Start of Data extract

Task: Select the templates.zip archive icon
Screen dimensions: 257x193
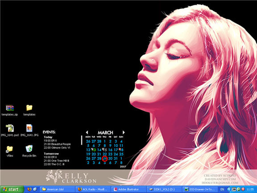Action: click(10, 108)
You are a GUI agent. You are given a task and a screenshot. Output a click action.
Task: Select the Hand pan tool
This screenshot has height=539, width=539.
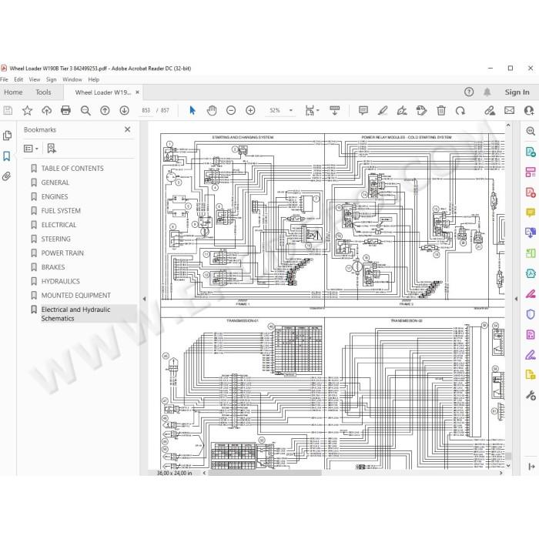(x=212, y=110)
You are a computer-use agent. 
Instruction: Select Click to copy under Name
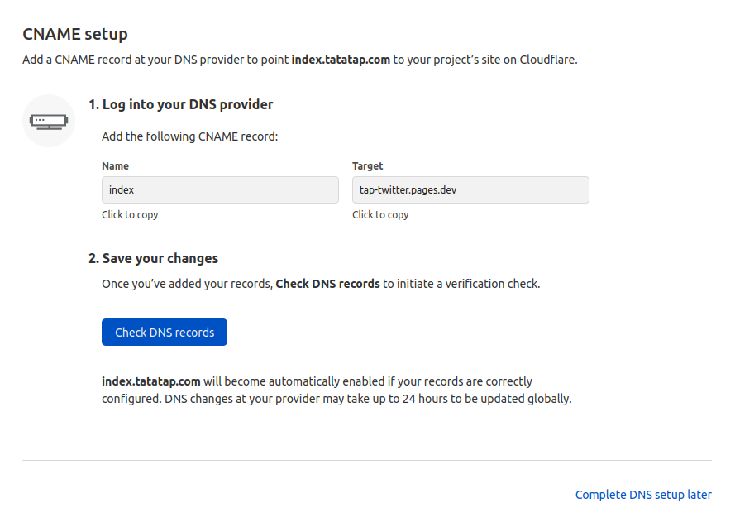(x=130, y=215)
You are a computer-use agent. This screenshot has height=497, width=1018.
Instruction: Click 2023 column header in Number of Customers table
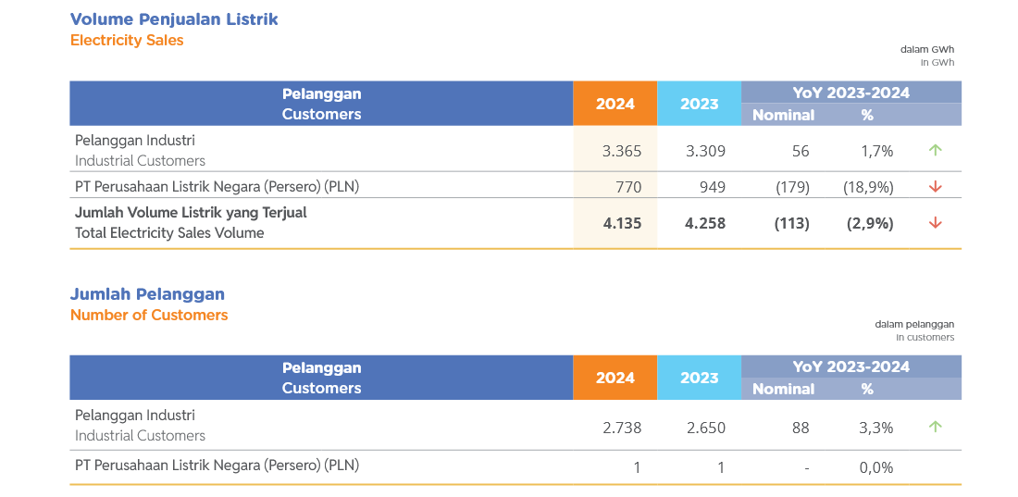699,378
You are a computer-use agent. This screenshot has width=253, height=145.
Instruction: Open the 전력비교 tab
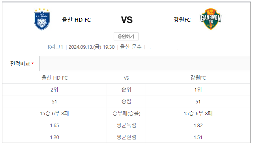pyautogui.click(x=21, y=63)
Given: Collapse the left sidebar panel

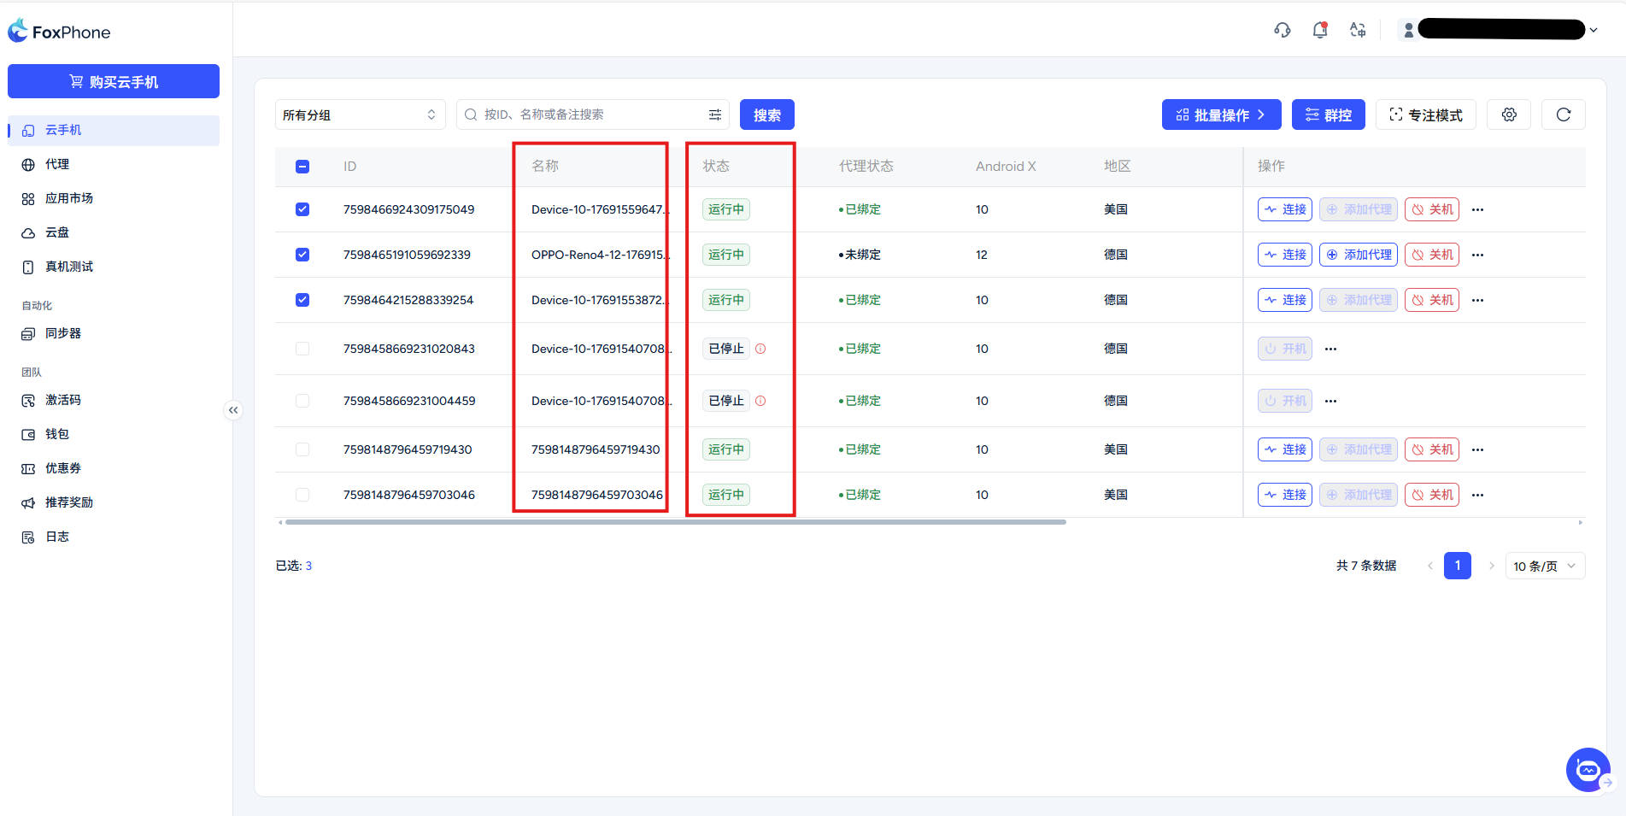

End of Data extract
Start of Data extract

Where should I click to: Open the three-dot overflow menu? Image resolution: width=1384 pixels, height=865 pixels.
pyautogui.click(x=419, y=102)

End of Data extract

- _What you will do_:
If a line in the listing contains the string "computer", copy it.

- _Output for this exercise_:
You are a computer-use agent. 
You are a computer-use agent. This screenshot has height=497, width=1018.
You are a computer-use agent. This screenshot has width=253, height=145.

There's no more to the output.